## EXERCISE INSTRUCTIONS
Pictures aside, repeat every entry exactly.
Segment Start: RECORDED INFORMATION
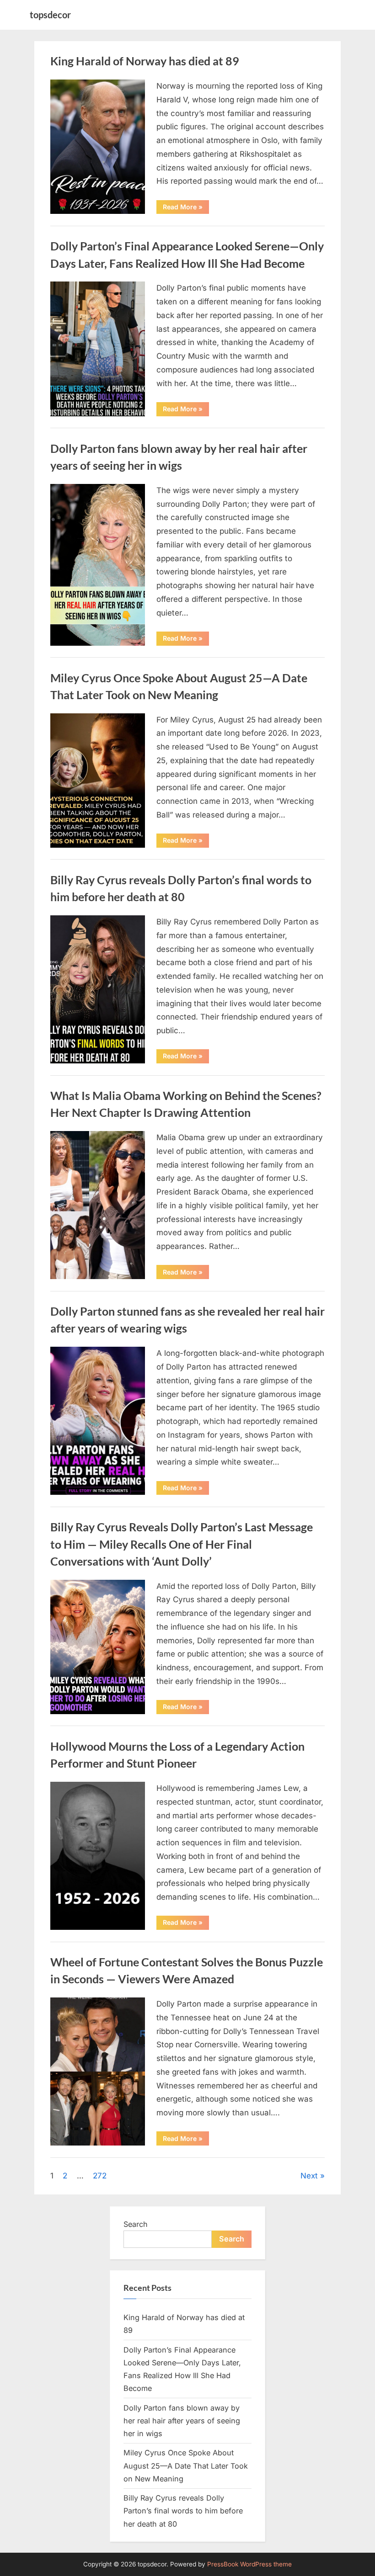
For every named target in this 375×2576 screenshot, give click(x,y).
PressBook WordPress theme (249, 2564)
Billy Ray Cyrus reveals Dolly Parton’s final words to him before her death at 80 (183, 2510)
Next (309, 2175)
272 (100, 2175)
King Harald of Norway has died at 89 (144, 61)
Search (135, 2224)
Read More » (186, 208)
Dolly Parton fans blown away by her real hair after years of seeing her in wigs (181, 2420)
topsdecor (50, 14)
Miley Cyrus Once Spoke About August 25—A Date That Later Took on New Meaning (185, 2465)
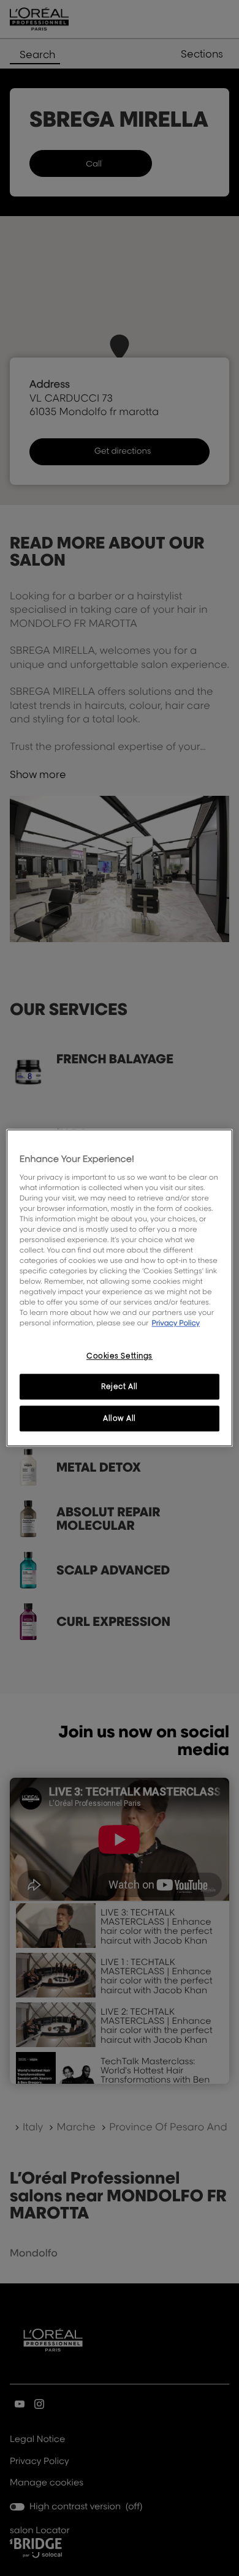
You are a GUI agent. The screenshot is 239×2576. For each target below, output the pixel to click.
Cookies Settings (119, 1355)
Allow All (119, 1418)
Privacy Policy (175, 1323)
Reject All (119, 1386)
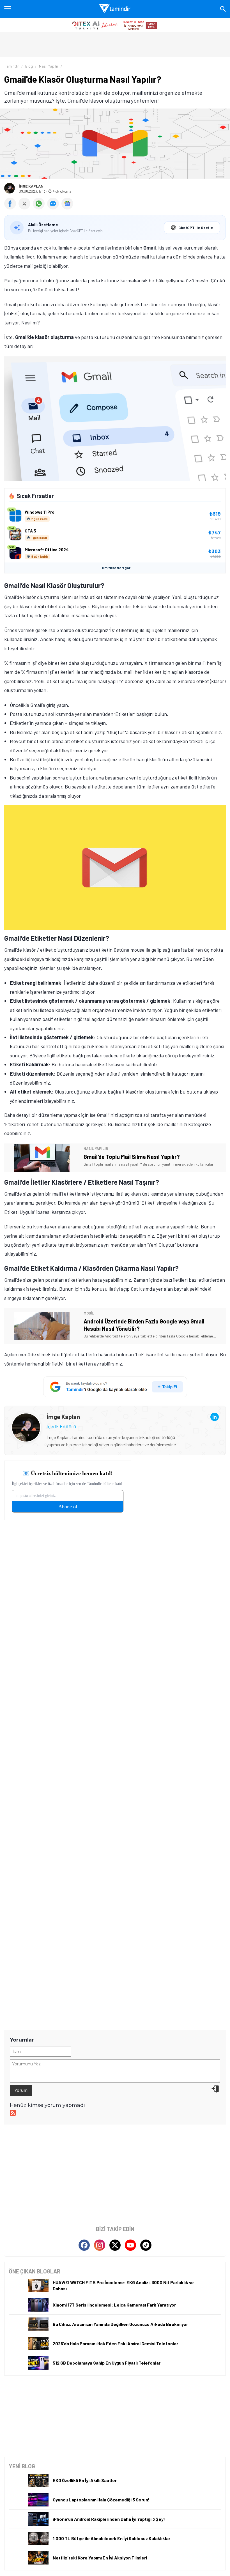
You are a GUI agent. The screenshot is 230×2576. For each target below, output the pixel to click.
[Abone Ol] (67, 203)
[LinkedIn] (214, 1417)
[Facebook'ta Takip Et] (84, 2245)
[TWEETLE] (26, 207)
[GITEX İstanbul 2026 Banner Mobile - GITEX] (115, 25)
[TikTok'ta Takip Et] (145, 2245)
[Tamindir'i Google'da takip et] (115, 1386)
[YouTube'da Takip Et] (130, 2245)
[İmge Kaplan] (26, 1417)
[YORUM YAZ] (54, 207)
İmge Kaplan (31, 186)
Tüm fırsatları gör (115, 568)
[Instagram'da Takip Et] (99, 2245)
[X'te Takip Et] (115, 2245)
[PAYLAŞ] (11, 207)
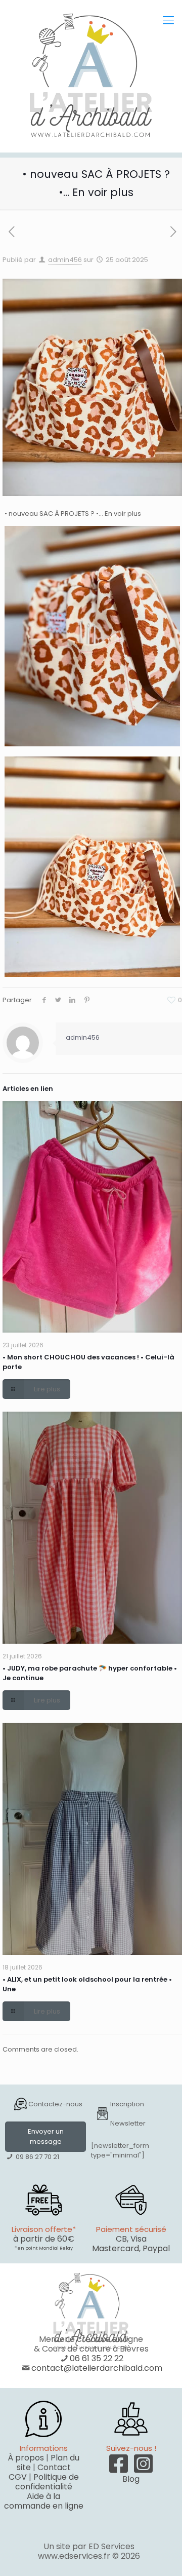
Segment End: RECORDED INFORMATION
## SOLUTION FOR THIS TASK
For every named target in this 375×2576 screenshot, give click(x,y).
PressBook WordPress theme (249, 2564)
Billy Ray Cyrus reveals Dolly Parton’s final words to him before her death at 80 (183, 2510)
Next (309, 2175)
272 (100, 2175)
King Harald of Norway has died at 89 (144, 61)
Search (135, 2224)
Read More » (186, 208)
Dolly Parton fans blown away by her real hair after years of seeing her in wigs (181, 2420)
topsdecor (50, 14)
Miley Cyrus Once Spoke About August 25—A Date That Later Took on New Meaning (185, 2465)
You are a GUI agent. The screenshot is 239×2576. For each target below, output the pixel to click.
Cookies Settings (119, 1355)
Allow All (119, 1418)
Privacy Policy (175, 1323)
Reject All (119, 1386)
You are a GUI agent. The screenshot is 230×2576. For each target below, output the pixel to click.
[Abone Ol] (67, 203)
[LinkedIn] (214, 1417)
[Facebook'ta Takip Et] (84, 2245)
[TWEETLE] (26, 207)
[GITEX İstanbul 2026 Banner Mobile - GITEX] (115, 25)
[TikTok'ta Takip Et] (145, 2245)
[Tamindir'i Google'da takip et] (115, 1386)
[YouTube'da Takip Et] (130, 2245)
[İmge Kaplan] (26, 1417)
[YORUM YAZ] (54, 207)
İmge Kaplan (31, 186)
Tüm fırsatları gör (115, 568)
[Instagram'da Takip Et] (99, 2245)
[X'te Takip Et] (115, 2245)
[PAYLAŞ] (11, 207)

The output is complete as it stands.